Two are for smaller plants with 300,000 to 500,000 tpy capacity, making products for applications in construction. Another is for a larger flat products plant.
“After some investigation we found there was scope for two mini-mills,” said John Bester, senior project manager for mining and beneficiation at the IDC, last year. “We conduct ongoing feasibility studies.”

But even these two smaller projects are a long way away.

“Even if the projects were bankable, by the time you had an environmental impact assessment, raised the funding and constructed the plants it would be five years,” he said. “The market will look completely different in five years.”

And the viability of a new integrated flat products-focussed steelmaker is dependent on the use of technology that will allow it to be fed with magnetite ore. Otherwise it will be forced to compete directly with Amsa for raw materials.

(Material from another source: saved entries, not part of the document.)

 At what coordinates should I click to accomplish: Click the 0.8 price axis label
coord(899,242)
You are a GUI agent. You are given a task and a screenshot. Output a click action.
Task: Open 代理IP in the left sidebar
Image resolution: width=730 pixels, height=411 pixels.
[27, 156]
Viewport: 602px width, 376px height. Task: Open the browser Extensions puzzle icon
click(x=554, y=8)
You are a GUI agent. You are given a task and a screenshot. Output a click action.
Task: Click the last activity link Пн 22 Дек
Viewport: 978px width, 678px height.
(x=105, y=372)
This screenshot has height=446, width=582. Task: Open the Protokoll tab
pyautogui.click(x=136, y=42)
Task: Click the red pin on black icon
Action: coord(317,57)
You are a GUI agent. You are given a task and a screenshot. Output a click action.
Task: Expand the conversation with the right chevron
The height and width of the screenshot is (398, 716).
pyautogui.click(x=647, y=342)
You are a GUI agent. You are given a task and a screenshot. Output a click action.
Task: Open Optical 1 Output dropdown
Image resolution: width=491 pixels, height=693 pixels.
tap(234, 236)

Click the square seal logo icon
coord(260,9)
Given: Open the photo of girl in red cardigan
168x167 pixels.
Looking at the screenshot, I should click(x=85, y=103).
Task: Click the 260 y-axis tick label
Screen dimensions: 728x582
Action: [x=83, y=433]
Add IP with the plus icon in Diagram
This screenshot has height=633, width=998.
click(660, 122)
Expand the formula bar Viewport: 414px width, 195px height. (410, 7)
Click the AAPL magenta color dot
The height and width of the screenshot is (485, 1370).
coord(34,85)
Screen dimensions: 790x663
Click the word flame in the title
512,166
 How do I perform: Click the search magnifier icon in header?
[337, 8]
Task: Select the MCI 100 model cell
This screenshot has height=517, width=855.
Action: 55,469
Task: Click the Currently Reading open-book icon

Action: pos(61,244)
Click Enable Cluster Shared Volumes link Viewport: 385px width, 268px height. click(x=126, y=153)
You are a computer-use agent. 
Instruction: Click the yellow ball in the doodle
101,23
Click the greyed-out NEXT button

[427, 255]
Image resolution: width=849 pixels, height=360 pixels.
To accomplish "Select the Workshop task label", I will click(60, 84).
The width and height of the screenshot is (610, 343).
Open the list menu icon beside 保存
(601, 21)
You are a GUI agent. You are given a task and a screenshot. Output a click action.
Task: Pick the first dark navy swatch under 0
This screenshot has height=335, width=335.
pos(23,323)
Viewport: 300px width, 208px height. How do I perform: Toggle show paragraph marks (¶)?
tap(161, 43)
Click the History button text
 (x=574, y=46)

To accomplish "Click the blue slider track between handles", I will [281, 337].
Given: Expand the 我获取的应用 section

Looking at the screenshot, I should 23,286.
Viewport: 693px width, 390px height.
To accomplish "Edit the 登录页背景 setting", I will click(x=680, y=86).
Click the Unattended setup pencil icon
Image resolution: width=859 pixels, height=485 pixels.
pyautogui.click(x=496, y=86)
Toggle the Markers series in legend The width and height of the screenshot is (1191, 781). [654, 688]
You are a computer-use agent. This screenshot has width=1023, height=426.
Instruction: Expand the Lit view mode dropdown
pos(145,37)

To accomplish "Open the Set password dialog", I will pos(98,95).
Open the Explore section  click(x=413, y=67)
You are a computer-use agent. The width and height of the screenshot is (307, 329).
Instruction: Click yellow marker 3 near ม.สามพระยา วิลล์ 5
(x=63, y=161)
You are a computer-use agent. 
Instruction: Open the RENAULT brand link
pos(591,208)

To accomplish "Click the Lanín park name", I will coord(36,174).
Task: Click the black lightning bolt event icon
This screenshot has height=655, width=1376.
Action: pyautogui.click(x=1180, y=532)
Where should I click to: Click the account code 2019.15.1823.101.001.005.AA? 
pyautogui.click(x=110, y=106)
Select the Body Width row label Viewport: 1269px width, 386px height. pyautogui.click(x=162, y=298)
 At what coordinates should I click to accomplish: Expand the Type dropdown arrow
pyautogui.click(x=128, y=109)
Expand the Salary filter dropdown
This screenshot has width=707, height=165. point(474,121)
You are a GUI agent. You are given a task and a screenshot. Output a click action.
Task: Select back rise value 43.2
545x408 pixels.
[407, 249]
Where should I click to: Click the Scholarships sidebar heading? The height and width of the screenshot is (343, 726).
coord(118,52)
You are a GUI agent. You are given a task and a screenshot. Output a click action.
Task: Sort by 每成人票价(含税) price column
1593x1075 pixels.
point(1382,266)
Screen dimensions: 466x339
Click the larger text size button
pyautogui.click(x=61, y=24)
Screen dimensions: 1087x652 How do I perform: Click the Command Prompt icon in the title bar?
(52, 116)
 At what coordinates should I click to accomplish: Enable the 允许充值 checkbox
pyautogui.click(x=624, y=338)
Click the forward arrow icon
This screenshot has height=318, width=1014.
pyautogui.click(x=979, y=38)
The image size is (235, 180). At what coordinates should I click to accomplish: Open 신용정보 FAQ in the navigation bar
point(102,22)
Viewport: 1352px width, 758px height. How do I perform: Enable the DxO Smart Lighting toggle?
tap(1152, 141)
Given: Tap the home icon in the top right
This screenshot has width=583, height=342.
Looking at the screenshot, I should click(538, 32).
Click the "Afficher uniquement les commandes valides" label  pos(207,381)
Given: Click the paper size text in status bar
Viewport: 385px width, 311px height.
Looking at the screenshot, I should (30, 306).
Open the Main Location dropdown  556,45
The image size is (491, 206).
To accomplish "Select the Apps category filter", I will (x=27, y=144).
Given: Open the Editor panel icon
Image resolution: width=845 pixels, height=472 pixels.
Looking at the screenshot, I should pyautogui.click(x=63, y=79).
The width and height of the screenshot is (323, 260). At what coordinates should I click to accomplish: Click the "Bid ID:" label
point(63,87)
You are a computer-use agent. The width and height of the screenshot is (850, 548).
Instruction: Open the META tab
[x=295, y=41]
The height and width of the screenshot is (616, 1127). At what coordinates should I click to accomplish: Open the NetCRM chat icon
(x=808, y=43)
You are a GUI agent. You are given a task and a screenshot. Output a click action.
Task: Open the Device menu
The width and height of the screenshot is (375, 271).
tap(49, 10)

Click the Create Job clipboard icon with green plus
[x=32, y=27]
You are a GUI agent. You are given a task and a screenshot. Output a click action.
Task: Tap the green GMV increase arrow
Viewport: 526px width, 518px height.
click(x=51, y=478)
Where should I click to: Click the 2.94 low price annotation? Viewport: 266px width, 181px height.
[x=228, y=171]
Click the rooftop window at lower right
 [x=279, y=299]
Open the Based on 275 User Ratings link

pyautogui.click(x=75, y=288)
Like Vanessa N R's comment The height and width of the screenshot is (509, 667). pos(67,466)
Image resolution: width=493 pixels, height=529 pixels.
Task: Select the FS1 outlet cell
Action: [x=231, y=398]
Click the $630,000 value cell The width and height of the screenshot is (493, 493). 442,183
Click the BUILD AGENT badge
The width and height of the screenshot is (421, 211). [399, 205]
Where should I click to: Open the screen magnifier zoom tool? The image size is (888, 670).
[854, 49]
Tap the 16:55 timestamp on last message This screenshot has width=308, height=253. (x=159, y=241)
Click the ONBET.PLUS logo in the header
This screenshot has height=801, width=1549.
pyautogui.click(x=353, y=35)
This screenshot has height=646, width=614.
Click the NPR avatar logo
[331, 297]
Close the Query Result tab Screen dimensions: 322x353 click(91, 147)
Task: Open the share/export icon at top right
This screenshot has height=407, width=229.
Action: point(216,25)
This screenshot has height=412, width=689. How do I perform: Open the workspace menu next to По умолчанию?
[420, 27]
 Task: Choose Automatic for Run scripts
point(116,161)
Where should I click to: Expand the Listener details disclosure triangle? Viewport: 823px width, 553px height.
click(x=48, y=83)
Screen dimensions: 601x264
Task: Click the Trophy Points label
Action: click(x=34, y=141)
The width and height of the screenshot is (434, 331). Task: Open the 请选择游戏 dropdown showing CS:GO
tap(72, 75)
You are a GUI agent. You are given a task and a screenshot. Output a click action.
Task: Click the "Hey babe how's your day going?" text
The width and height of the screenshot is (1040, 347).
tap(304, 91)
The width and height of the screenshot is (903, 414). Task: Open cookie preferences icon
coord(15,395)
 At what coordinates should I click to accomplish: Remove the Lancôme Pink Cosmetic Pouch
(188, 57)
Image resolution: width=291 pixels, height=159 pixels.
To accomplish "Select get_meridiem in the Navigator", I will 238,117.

Nonetheless, reports that Tata Steel was considering a plant in the region have kept talk of this kind of facility alive.

And there is local magnetite supply – Rio Tinto’s Palabora copper mine in Limpopo has stacks of magnetite and has been selling a great deal to China. It makes sense for a local steel plant to make use of this source.

In the meantime, the battle for control of the remaining rights in Sishen rumbles on. KIO has started legal proceedings.

According to South Africa’s Business Daily, Kumba has disputed the award of the mineral rights to ICT, saying the empowerment firm’s application breached the Mineral Resources and Petroleum Development Act and included information lifted from Kumba’s own application.

The government will have to tread carefully. It has a duty of care to stem concerns that mining legislation in South Africa is not conducive to investment.

Earlier this year, Canada’s Fraser Institute said that South Africa had fallen down its list of attractive mining jurisdictions around the world, dropping from 49th position to 71st.

The pricing agreement between Amsa and Kumba won’t ease these concerns.